I had a few pinholes after welding, so I mixed up a little bit of Bondo and used my finger to smush it into the areas with pinholes. I sanded the Bondo down and then sanded the full piece before spray-painting it with a filler primer.

Next, I set to work on the shelf. I cut one four-foot section off of a slab and removed the live edge on one side. I then ran it through the drum sander to flatten it and also removed the bark. Then I passed the flat edge through the joiner to give me a nice flat surface, and I resawed it right down the middle using the bandsaw.

After letting it sit overnight, it was time to unclamp the shelf. Then I passed the entire shelf through the drum sander to get a completely flat finished piece.

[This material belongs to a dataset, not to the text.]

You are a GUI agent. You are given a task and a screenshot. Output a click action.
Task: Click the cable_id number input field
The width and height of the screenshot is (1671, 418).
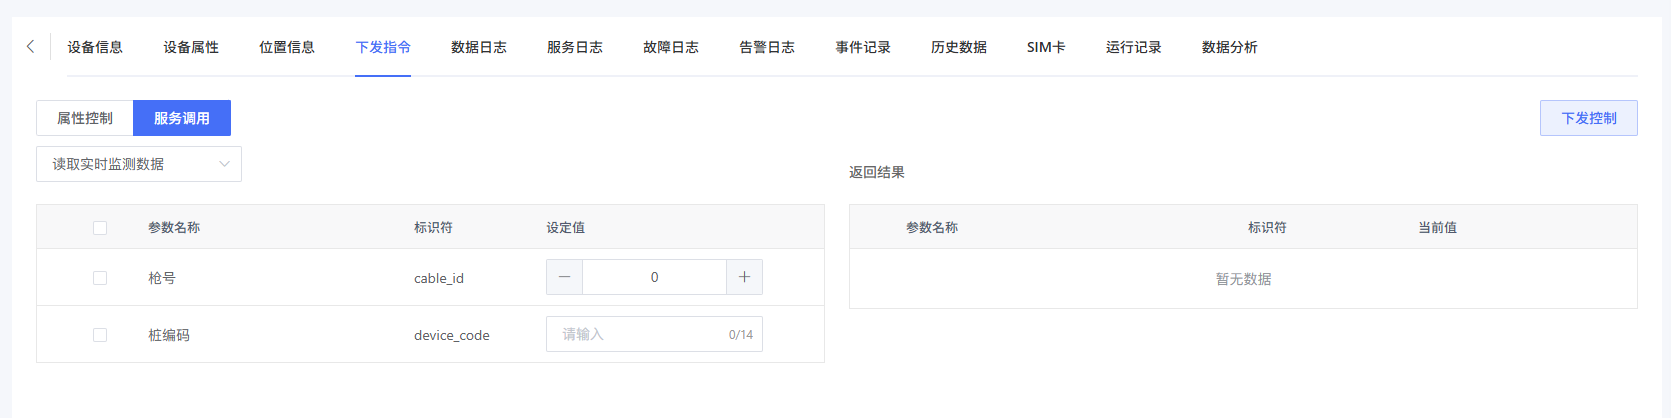coord(654,277)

At this point, part of the metal frame was passing over the river, so I cut out the middle section of the frame so that it wouldn’t show through the clear epoxy. To drill the mounting holes, I first drilled the pilot holes using a small bit, and then I used a step bit to widen the holes.

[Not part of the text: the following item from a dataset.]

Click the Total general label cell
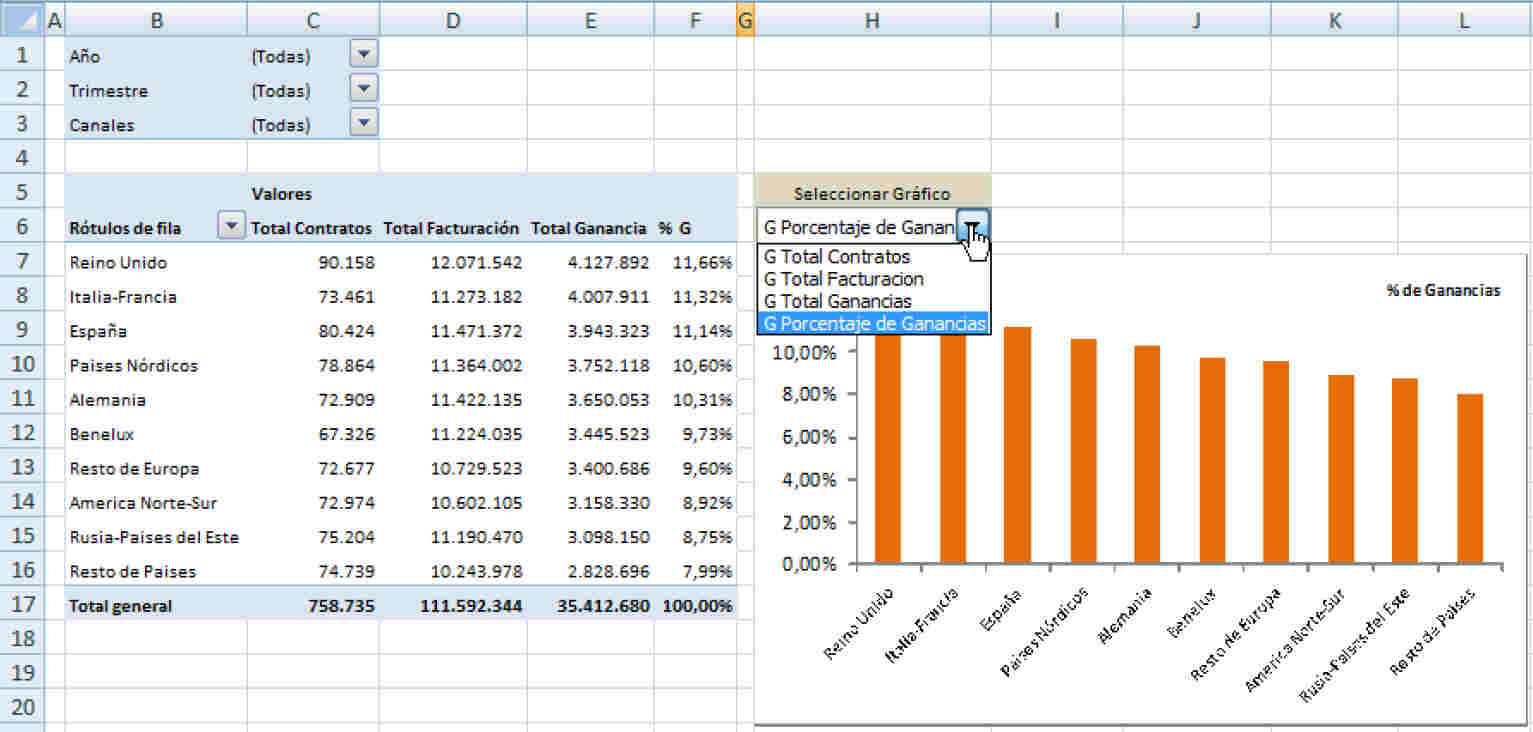Viewport: 1533px width, 732px height. (120, 606)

Next, I marked the final size I wanted for both my shelf and the tabletop and trimmed them down with a circular saw. Once everything was positioned correctly, I painted the frame black.

Then I sanded the wood on the tabletop to a 220 grit, and I brought the resin up to a 2000 grit using a random orbital sander. I also cleaned off the dust using a rag and some paint thinner. This is an important step before the finish goes on.

At that point, it was time for the finish using Osmo, a hard wax oil finish. I did about three coats to get my desired finished look, and I then coated the shelf to match.

Then it was time to mount everything together. I used the center line and made sure that that was lined up with the center hole. I drilled pilot holes, being sure not to go all the way through the board because the shelf was pretty thick.

I then repositioned the shelf and screwed it in with a hand screwdriver. Next, I laid the tabletop down, positioning it carefully before marking my holes and screwing that piece to the base.

This was my first resin river table and I’m super happy with how it came out. I love the finish, I love the way that the blue contrasts with the cherry, and I think that I will definitely be making more of these!